Ob die Tiere den Schmerz auch empfinden, ist aber weiterhin unklar. Vielleicht lösen die Rezeptoren lediglich eine schützende Reflexreaktion aus? Auch Menschen ziehen die Finger blitzschnell von der heißen Herdplatte zurück, noch bevor sie den Schmerz bewusst wahrnehmen.

Gerade bei Fischen hat sich hier in den letzten Jahren einiges getan, und es ist schade, dass Crook darauf nicht eingeht. Lange Zeit galten die Wasserbewohner als »kalt« und unfähig, Schmerzen zu fühlen. Doch wegweisende Forschungsarbeiten der letzten Jahre haben dieses Bild ins Wanken gebracht. Bereits 2003 beobachtete die britische Biologin Lynne Sneddon, dass Fische, deren Lippen man mit Essigsäure oder Bienengift betupft hatte, die verletzten Stellen am Untergrund rieben und zudem typisches Stressverhalten an den Tag legten. 2015 veröffentlichte sie schließlich eine Übersichtsarbeit über das Schmerzempfinden von im Wasser lebenden Tieren.

Angesichts solcher Erkenntnisse müssen auch die Philosophen nachlegen. Kein Wunder, dass die schweizerische Ethikkommission für die Biotechnologie für ihren 2014 veröffentlichten Bericht Ethischer Umgang mit Fischen neben dem Berner Biologen Helmut Segner auch den Schweizer Philosophen Markus Wild ins Rennen geschickt hatte, um dessen Ansichten zu Kognition, Bewusstsein und Schmerz von Fischen zu hören.

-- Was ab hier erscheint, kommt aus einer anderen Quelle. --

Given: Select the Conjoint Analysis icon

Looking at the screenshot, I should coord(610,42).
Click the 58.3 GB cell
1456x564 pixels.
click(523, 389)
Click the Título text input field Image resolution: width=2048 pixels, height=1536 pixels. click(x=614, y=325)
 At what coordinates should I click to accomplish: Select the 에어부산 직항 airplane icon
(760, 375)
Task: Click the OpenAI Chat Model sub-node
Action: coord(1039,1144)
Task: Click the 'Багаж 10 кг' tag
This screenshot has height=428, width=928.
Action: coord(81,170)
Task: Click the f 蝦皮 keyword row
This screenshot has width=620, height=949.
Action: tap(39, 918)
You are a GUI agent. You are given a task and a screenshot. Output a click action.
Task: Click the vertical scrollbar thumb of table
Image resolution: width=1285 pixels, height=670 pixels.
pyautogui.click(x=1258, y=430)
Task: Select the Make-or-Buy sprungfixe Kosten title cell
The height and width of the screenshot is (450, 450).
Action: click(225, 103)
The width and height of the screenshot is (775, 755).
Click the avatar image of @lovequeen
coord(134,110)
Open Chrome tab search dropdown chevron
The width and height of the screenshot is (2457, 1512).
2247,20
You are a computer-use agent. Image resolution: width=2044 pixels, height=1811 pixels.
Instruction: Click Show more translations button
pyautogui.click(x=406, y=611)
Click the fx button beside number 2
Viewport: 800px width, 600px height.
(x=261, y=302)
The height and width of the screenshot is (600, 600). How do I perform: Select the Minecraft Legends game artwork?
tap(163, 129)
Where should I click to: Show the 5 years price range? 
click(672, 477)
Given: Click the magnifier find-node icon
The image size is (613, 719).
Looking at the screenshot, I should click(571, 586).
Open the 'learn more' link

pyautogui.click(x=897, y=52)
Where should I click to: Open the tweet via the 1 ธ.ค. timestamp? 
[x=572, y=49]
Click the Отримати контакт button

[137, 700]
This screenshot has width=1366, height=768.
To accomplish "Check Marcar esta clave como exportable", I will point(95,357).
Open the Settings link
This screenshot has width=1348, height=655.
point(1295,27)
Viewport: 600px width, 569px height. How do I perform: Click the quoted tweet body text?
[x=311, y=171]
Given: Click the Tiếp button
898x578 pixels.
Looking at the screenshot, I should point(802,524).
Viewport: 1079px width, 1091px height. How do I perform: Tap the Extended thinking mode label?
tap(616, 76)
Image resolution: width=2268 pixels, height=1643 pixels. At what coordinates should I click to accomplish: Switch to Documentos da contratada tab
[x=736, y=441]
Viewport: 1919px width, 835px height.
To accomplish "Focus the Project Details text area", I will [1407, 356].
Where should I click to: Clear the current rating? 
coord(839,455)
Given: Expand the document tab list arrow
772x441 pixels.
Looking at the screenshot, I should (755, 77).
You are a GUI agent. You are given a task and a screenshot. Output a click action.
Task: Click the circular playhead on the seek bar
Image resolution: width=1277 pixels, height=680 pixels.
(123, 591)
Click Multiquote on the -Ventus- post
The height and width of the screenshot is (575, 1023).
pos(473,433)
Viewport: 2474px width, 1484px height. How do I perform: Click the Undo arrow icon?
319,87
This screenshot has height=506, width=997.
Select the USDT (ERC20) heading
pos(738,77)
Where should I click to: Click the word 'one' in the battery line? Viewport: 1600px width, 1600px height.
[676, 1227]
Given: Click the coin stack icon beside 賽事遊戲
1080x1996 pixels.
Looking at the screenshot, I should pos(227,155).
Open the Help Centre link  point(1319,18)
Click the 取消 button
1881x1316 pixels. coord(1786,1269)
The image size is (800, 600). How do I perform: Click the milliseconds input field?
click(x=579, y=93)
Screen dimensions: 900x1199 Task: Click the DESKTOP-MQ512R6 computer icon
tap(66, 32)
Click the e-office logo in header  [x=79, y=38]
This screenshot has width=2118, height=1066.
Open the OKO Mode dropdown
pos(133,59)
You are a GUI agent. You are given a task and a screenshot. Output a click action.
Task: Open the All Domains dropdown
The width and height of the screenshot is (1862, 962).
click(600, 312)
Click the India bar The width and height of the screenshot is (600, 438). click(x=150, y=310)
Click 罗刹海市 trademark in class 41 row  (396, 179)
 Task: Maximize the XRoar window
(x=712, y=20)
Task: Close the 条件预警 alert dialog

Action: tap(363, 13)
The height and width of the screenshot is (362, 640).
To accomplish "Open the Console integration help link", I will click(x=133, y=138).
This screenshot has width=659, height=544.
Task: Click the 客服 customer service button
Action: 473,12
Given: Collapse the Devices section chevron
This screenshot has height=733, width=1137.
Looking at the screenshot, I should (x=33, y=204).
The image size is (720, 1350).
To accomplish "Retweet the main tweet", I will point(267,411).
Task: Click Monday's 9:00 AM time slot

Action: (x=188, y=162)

Wild und Segner kamen zu dem Ergebnis, dass zumindest Lachs, Karpfen, Zebrafisch und Goldfisch die Fähigkeit zugeschrieben werden muss, Schmerzen zu empfinden. Denn sie erfüllen acht dafür entscheidende Kriterien. Erstens verfügen sie über Nozizeptoren, von denen zweitens Pfade ins Zentralnervensystem führen, sowie drittens über eine Reizverarbeitung in höheren Hirnarealen. Zudem besitzen diese Fische Opioidrezeptoren sowie endogene Opioide, also körpereigene Schmerzmittel, und reagieren zudem positiv auf von außen verabreichte Schmerzmittel. Hinzu kommen physiologische Antworten auf einen Schmerzreiz sowie Verhaltensreaktionen, speziell das Erlernen von Vermeidungsverhalten sowie eine Veränderung normaler Verhaltensroutinen.

Vermeidungsverhalten und neue Routinen lassen sich selbst bei wirbellosen Tieren beobachten, etwa bei Tintenfischen, Kraken und sogar bei Meeresnacktschnecken. Das stellt auch Crook im Video heraus, lässt aber ausgerechnet einen wichtigen Forschungsbeitrag unerwähnt, den sie selbst geleistet hat. Im Rahmen ihrer Arbeit mit Tintenfischen und Kraken fand sie nämlich heraus, dass bei diesen Weichtieren die Nozizeption mit einer Plastizität des nachgeschalteten Nervensystems einhergeht (siehe hierzu etwa diese Studie und diese. Damit verfügen sie über eine wichtige neurobiologische Voraussetzung für ein Schmerzgedächtnis und eine nachhaltige Verhaltensänderung.

Was ein Tintenfisch wirklich fühlt, bleibt uns zwar weiterhin verborgen. Crook macht allerdings unmissverständlich klar: Angesichts neuer Forschungsergebnisse werden wir peu à peu unsere Sichtweise auf die Frage verändern, ob wir unseren Mitgeschöpfen nicht allzu häufig unnötiges Leid zufügen.